【書評】CISOハンドブック――業務執行のための情報セキュリティ実践ガイド

高橋 正和
技術評論社
2021/01/18

　セキュリティ関連ですが、技術面やプロダクトではなく、CISOという経営の立場でどう対峙するかという本です。これは良かった。久々に読み返そうと思っています。

　著者はセキュリティ畑を歩んでCIO、CTOなどを経由、MicrosoftからPreferred NetworksでCISOを務めている方です。ある程度セキュリティに関する基礎知識を習得してから読んでいただくことをお勧めします。第1章はセキュリティの目的。CISOの役割とは何か、ビジネスリスクと情報セキュリティ、3つの立場(3線モデル)。これはいいですね。タイトルから想像がつく内容です。COSOフレームワークから抜粋し、リスクコントロール、マネジメント、ギャランティの防衛線を説明しています。

　第2章。セキュリティマネジメントの基礎知識。指標化は非常に参考になります。リスクの評価には可視化と定量化が必要ですが、この定量化が厄介。インシデント事例から金額換算し、インパクトや発生頻度で期待値算出するプロセスがわかりやすく説明されています。EDC法や統計手法は知りませんでした。この本の中で詳細は語られませんが、手法があるということは、セキュリティの投資対効果の算出も可能になるということです。

　第3章。制度会計と管理会計です。セキュリティの本だよね？と思いますが、やはり経営者たるCISOとしては、投資計画やリスクがどこに効いてくるかを数字で考えなければならないということですね。
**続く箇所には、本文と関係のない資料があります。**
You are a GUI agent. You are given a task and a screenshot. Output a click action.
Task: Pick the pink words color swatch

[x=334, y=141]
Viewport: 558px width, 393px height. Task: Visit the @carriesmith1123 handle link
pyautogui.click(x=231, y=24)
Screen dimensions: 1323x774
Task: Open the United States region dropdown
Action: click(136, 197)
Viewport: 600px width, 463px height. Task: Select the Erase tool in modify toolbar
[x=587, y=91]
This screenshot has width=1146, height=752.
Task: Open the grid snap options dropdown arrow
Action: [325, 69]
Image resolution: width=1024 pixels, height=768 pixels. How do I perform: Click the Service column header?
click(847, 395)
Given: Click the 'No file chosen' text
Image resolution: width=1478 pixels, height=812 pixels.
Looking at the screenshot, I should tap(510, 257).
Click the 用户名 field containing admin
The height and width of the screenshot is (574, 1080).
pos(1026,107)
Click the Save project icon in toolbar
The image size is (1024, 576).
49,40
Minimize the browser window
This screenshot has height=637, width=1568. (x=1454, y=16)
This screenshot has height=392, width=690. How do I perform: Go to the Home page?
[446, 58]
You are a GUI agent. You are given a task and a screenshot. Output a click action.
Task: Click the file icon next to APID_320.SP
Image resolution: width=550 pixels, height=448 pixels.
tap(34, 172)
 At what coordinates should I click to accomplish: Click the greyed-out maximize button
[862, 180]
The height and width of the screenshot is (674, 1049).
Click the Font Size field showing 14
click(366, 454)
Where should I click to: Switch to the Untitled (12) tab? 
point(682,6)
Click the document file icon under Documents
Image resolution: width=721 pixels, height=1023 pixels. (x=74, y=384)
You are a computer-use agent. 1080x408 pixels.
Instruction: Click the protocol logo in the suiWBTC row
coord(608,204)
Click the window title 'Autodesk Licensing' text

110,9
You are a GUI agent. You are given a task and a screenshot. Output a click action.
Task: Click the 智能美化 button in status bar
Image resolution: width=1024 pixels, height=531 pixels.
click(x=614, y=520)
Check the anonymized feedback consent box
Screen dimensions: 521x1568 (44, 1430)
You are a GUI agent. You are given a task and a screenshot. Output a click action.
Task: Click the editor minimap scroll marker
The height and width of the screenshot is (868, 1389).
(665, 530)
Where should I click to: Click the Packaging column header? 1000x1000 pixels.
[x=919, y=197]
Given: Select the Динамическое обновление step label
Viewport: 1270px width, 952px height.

昔セキュリティリスクを引当金としてBS上に見込むべきだという持論展開をしたことがあるのですが、発想の方向性としてはやはりありうる考え方なのかなと思いました。

　第4章。指標化。二章より高度に落とし込んでいきます。このあたりからCISOハンドブックたる内容が出てきますが、KPI/KRI化やバランススコアカードに落とし込んで、リスクを戦略マップとして考えていこうというアプローチになります。ケーススタディはなんか正直ちょっとよくわからなかったな。。。

　第5章。モニタリングと評価手法。これも成熟度指標レベルやレッドチームの手法、TLPTフレームワークなどツールがふんだん。これらを使いこなすにはやはり深い理解と経験が必要ですが、やはり道具があることを知っているのと知らないのでは大きく異なりますね。

　第6章。監査。2回落ちたシステム監査技術者試験を思い出します。特に6－5「CISOは監査報告書を受け取ったら何をすればよいか」は示唆に富む内容でした。そもそもセキュリティに限らず監査に真正面から対峙している人をあまり見かけないのが実情です。目をそらさずに改善を計画・実行し、ポーズでは無く本気でフォローアップをしていくことが大事だと常々感じております。

　第7章。セキュリティアーキテクチャ。情報管理やESA、ゼロトラストなど一般的なセキュリティ教書のような内容も抑えられていますね。まぁここは敢えてこの本でなければ学べないというものではないかと思います。

　第8章DXも同様。ただし、セキュリティがDXのボトルネックにならないように振る舞うべきというのは、個人的には意外で感銘を受けました。ともすればセキュリティが担保できないから改革を実行しないという判断が、世の中ではマジョリティになるかと思います。そうではなく、事業改革としてあるべき姿やビジネススピードを毀損するようなセキュリティはするべきではなく、できる対応の中でより良いベターを探っていくべきという姿勢です。これは経営感覚ある人だなーと思いました。

　第9章～第13章は割愛いたします。ページ数も相対的に少なく、クラウド基盤やベンダー選定時の要点や心構え、インシデント時の振る舞いや他部署・他経営者との連携に関する事項です。

　総じて良い本でした。繰り返しですが技術要素を学ぶ本は多くありますが、セキュリティという観点で経営を語る、経営という観点でセキュリティとどう対峙すべきかを論じている本は初めて出合いました。営業という私の立場からすれば、経営者のセキュリティ投資をどう引き出すかの考え方につながります。エグゼクティブサマリも少し違う視点でまとめて、実務でぶつけてみたいと思います。時間を作って読み直そう。。。